Das Pflegegeld differenziert hinsichtlich der Höhe zwischen 7 Pflegegeldstufen. Diese differenzieren zwischen Ausmaß und Intensität der notwendigen Pflege. Diese Einstufung kann dabei entweder funktionsbezogen oder diagnosebezogen erfolgen.

Keinen Pflegebedarf im Sinne des Bundes- oder Landespflegegeldes stellen Verrichtungen medizinischer Art wie Krankenbehandlungen, Therapie oder medizinische Hauskrankenpflege dar. Es muss sich daher – um als pflegebedingter Mehraufwand berücksichtigt werden zu können – eine lebenswichtige Verrichtung nicht medizinischer Art sein.

 

Abgrenzung therapeutische Maßnahmen
Therapeutische Maßnahmen werden bei der Bemessung des Pflegeaufwandes nicht berücksichtigt, auch wenn sie von Familienangehörigen selbstständig durchgeführt werden. Es ist immer darauf abzustellen, dass ein Pflegeaufwand jedenfalls dann anzunehmen ist, wenn es sich um Maßnahmen handelt, die ein – ansonsten – nicht behinderter Mensch gewöhnlich selbst vornehmen kann.

 

Anspruchsberechtigte Bundes- und Landespflegegeld

Der gewöhnliche Aufenthalt muss im Inland liegen. Für das Bundespflegegeld ist die Staatsangehörigkeit unerheblich. Für die jeweiligen Landespflegegelder ist die österreichische Staatsbürgerschaft aber Voraussetzung, wobei es hierbei Fremde gibt, die österreichischen Staatsbürgern gleichgestellt sind, z.B. wenn es eine Gleichstellung aufgrund von Staatsverträgen gibt. Es gibt die Möglichkeit, dass eine Nachsicht gewährt wird – diese liegt jedoch im Ermessen des Entscheidungsträgers. Ein Rechtsanspruch auf Nachsicht besteht nicht.

 

II Leistungen

Grundsätzlich werden mit dem Pflegegeld Geldleistungen geleistet. Sachleistungen werden nur in Ausnahmefällen geleistet, zB bei Verwahrlosung und Unterversorgung.

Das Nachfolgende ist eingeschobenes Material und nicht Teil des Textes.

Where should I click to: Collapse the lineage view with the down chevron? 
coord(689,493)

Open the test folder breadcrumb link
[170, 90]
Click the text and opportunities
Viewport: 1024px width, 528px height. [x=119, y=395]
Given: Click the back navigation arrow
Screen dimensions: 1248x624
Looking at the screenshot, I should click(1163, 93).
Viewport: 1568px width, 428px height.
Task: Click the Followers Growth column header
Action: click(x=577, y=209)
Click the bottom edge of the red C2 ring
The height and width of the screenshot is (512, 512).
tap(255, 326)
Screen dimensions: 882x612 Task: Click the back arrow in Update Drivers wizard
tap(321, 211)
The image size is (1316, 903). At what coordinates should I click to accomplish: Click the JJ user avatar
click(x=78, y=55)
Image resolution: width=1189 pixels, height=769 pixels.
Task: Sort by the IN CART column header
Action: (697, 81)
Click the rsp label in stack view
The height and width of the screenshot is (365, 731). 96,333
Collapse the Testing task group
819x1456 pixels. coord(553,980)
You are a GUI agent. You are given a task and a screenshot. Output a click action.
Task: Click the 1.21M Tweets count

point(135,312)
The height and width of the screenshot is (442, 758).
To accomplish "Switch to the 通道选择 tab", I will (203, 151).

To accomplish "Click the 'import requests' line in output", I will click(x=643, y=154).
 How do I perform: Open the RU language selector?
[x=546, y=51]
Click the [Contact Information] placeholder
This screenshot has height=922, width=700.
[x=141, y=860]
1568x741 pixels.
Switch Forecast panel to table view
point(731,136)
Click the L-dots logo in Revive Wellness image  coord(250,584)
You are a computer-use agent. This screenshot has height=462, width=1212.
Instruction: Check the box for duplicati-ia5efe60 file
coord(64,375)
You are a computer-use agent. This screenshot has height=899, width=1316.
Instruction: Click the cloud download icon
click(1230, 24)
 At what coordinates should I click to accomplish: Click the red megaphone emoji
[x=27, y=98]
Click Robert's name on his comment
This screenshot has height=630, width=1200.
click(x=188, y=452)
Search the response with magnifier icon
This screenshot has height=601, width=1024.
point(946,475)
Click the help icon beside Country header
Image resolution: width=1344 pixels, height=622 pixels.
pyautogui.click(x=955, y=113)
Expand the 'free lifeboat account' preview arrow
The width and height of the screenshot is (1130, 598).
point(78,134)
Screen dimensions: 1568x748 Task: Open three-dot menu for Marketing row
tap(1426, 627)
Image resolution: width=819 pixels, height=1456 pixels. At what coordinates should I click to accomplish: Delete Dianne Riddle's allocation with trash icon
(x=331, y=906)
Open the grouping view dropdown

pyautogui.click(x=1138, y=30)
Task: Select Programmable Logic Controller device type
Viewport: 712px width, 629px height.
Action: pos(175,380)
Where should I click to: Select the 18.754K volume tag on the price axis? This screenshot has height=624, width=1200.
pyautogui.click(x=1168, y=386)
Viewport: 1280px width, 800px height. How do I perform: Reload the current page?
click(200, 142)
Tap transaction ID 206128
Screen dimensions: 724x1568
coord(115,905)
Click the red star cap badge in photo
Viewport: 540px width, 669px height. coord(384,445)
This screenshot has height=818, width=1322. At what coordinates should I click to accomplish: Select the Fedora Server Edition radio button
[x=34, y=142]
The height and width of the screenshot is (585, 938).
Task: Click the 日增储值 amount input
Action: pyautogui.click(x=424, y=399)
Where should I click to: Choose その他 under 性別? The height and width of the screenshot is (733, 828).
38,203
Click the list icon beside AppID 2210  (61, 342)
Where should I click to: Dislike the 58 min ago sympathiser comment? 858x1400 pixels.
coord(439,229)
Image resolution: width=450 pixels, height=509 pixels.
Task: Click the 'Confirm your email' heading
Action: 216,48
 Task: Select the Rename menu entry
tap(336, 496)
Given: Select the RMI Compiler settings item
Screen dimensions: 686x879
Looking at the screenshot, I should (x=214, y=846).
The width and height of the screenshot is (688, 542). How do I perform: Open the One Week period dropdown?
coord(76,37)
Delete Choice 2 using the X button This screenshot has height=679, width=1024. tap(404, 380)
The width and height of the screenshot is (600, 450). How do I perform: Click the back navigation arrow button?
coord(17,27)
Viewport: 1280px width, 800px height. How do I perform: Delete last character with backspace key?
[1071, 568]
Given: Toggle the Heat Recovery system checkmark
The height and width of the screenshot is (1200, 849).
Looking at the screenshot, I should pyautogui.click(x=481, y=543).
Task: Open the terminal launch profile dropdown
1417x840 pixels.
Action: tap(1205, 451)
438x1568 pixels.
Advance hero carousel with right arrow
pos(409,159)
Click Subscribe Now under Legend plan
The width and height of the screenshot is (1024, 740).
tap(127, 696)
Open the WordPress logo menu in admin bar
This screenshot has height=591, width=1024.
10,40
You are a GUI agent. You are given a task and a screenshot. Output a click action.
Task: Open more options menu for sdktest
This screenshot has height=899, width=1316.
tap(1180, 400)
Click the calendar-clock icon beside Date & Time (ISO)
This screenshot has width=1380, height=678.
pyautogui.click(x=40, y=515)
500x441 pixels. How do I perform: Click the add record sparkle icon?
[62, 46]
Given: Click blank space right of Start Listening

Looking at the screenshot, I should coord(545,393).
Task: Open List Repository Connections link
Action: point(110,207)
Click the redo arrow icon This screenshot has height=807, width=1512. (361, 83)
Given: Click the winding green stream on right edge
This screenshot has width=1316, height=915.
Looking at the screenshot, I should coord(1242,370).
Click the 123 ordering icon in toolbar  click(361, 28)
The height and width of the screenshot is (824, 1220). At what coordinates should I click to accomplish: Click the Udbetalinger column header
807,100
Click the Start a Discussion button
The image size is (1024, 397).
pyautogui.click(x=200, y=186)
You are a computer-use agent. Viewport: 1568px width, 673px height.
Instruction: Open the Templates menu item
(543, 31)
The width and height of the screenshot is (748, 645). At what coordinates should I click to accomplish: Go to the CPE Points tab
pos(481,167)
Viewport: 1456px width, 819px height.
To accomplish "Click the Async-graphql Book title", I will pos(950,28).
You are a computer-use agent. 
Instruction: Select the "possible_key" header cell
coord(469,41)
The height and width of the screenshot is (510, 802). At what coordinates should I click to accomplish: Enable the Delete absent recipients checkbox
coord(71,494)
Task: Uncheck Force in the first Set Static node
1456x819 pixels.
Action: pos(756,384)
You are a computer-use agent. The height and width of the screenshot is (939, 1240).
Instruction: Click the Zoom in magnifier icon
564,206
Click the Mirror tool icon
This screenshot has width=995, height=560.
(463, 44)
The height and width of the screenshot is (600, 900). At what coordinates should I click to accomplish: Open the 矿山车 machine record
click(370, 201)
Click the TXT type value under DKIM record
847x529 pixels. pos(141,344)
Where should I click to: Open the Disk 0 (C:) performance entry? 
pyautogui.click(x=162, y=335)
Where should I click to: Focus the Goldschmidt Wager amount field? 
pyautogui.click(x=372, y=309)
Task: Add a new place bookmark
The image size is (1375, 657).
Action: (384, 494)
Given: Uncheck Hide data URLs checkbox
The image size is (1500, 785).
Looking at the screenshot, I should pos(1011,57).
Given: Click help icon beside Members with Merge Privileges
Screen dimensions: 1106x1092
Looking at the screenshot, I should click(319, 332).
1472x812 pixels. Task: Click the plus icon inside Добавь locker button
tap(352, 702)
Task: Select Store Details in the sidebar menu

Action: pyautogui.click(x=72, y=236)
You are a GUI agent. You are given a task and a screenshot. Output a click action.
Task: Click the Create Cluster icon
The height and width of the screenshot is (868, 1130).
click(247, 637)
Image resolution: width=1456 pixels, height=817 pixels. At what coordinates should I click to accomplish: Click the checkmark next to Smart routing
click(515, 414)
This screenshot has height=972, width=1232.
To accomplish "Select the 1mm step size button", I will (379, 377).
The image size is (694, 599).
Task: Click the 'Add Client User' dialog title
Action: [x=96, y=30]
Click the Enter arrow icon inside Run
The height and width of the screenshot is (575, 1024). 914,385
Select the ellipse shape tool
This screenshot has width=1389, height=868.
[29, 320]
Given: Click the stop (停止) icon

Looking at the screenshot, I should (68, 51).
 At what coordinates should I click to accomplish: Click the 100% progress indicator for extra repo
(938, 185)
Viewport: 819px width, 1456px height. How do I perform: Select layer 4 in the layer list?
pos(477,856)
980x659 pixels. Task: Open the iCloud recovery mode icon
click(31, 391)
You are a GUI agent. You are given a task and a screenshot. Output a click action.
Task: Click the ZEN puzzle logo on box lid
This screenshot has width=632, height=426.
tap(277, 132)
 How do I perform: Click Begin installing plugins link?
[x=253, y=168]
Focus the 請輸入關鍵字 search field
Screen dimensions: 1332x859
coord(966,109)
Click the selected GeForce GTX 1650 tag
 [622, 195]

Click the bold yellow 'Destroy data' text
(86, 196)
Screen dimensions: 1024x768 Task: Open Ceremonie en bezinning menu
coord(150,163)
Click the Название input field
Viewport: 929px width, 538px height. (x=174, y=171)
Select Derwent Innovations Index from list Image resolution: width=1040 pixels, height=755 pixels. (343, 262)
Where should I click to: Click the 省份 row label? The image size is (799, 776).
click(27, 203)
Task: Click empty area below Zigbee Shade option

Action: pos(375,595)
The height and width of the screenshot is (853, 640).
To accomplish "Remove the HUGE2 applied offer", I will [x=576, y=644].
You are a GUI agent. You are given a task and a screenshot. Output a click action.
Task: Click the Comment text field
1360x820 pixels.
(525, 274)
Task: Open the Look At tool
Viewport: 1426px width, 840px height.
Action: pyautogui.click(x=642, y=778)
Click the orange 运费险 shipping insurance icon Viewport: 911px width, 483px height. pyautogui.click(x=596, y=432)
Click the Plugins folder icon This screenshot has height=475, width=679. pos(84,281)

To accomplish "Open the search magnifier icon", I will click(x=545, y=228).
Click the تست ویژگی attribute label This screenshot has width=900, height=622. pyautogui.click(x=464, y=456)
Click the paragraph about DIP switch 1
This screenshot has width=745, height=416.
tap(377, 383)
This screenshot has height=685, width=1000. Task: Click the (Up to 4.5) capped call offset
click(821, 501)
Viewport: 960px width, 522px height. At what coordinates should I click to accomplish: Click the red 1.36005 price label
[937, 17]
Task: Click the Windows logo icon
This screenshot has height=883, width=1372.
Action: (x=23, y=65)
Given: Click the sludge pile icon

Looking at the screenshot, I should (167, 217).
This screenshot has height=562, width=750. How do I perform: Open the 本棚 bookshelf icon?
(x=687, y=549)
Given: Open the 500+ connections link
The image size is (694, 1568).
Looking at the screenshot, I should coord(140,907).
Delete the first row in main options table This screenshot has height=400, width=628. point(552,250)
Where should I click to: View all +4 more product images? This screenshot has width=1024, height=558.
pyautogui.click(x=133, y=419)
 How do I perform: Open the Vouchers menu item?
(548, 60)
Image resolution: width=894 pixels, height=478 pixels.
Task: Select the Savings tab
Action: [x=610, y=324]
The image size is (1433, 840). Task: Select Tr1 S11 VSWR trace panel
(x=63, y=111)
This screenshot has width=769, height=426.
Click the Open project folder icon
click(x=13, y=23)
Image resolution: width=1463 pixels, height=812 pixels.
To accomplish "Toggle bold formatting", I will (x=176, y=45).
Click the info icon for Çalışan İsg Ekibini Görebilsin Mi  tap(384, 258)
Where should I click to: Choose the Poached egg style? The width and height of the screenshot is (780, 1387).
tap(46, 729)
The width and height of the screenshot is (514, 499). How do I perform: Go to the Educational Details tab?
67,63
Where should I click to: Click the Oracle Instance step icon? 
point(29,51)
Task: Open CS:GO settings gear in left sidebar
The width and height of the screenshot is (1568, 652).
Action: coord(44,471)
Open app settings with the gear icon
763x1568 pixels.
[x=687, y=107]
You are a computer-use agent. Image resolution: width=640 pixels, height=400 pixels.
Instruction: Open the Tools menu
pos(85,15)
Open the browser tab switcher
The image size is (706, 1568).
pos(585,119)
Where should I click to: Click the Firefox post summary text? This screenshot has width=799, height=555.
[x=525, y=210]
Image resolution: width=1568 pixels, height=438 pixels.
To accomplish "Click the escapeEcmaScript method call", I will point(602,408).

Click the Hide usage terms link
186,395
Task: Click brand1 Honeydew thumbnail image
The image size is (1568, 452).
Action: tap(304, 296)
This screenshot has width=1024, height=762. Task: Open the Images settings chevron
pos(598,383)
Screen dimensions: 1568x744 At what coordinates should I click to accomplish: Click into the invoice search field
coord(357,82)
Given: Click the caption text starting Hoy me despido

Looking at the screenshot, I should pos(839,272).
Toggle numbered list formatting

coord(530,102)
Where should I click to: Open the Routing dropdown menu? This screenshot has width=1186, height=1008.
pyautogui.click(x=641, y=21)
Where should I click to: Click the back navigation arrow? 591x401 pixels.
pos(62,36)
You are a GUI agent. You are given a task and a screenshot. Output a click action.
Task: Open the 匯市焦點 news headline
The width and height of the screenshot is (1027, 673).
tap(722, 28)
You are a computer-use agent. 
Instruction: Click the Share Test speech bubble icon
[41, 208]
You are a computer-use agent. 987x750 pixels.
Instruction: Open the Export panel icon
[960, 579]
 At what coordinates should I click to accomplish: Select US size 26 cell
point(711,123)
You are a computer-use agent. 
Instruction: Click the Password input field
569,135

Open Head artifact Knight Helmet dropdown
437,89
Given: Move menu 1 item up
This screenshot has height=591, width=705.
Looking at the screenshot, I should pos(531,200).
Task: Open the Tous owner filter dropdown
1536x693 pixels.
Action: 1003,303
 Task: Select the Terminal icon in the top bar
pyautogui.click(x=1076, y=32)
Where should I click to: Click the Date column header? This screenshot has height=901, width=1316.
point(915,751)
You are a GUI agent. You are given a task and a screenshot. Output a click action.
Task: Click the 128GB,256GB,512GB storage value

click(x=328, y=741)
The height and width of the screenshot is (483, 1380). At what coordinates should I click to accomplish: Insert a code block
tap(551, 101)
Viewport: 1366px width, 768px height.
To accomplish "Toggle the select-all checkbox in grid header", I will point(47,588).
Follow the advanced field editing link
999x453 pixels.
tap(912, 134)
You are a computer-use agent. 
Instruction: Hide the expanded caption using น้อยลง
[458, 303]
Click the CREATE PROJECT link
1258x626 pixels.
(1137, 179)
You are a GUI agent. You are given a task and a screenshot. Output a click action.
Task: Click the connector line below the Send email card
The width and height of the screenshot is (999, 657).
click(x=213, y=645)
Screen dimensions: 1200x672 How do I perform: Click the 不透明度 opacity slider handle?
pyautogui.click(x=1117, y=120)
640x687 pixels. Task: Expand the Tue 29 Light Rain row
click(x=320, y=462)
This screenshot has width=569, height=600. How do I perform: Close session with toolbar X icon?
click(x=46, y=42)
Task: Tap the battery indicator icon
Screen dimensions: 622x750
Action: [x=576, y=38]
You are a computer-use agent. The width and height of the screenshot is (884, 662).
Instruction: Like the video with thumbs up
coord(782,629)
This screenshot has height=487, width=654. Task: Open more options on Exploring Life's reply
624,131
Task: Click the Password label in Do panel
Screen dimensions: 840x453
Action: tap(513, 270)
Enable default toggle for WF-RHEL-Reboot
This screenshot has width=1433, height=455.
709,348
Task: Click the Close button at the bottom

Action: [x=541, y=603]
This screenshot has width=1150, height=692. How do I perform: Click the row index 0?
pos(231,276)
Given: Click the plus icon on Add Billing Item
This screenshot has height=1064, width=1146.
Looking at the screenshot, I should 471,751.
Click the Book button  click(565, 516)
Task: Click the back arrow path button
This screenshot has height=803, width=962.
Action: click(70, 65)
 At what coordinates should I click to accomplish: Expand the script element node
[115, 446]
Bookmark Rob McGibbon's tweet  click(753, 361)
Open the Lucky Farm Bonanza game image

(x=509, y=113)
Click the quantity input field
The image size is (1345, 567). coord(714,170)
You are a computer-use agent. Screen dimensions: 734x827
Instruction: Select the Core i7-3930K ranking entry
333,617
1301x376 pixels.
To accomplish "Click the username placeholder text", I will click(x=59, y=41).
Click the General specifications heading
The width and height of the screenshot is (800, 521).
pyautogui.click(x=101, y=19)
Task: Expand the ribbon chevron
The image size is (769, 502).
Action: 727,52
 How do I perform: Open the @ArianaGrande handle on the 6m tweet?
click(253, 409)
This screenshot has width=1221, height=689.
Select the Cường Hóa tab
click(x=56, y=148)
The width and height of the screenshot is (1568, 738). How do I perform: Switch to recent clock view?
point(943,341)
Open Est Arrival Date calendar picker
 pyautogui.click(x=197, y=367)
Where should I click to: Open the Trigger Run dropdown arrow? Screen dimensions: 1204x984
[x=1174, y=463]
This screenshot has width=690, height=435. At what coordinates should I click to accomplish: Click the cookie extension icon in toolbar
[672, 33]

Das Pflegegeld unterscheidet sieben Pflegestufen. Die Einstufung erfolgt nach dem Grad des Pflegebedarfes. Jeder Pflegegeldstufe ist ein fixer Geldbetrag zugeordnet. Die Auszahlung des Pflegegeldes erfolgt 12mal jährlich. Die Auszahlung richtet sich nach der Auszahlung der jeweiligen Grundleistung und erfolgt in der Regel monatlich im Nachhinein. Anders ist es beim Salzburger Landespflegegeld, hier erfolgt die Auszahlung am Monatsersten im Voraus.

Die sieben Pflegestufen sind seit 1.1.2009 erhöht worden:

Stufe 1            € 154,20
Stufe 2            € 284,30
Stufe 3            € 442,90
Stufe 4            € 664,30
Stufe 5            € 902,30
Stufe 6            € 1242,00
Stufe 7            € 1655,80

 

Das Pflegegeld ist:

 

 

Anrechnung von Familienbeihilfe

Vom Erhöhungsbetrag der Familienbeihilfe für erheblich behinderte Kinder ist ein Betrag von € 60,00 monatlich auf das aufzuzahlende Pflegegeld anzurechnen. (§ 7).
Wird der Erhöhungsbetrag der Familienbeihilfe für erheblich behinderte Kinder nicht mehr bezogen, dann ist eine für die Höhe des Pflegegeldes wesentliche Veränderung eingetreten.

 

III Antrag

Das Pflegegeld ist zu beantragen. Wer eine Pension oder Rente bezieht, stellt den Antrag an seine Pensionsversicherungsanstalt. Alle anderen Personen und auch mitversicherten Personen bringen den Antrag beim Land Salzburg in der Abteilung Soziales ein.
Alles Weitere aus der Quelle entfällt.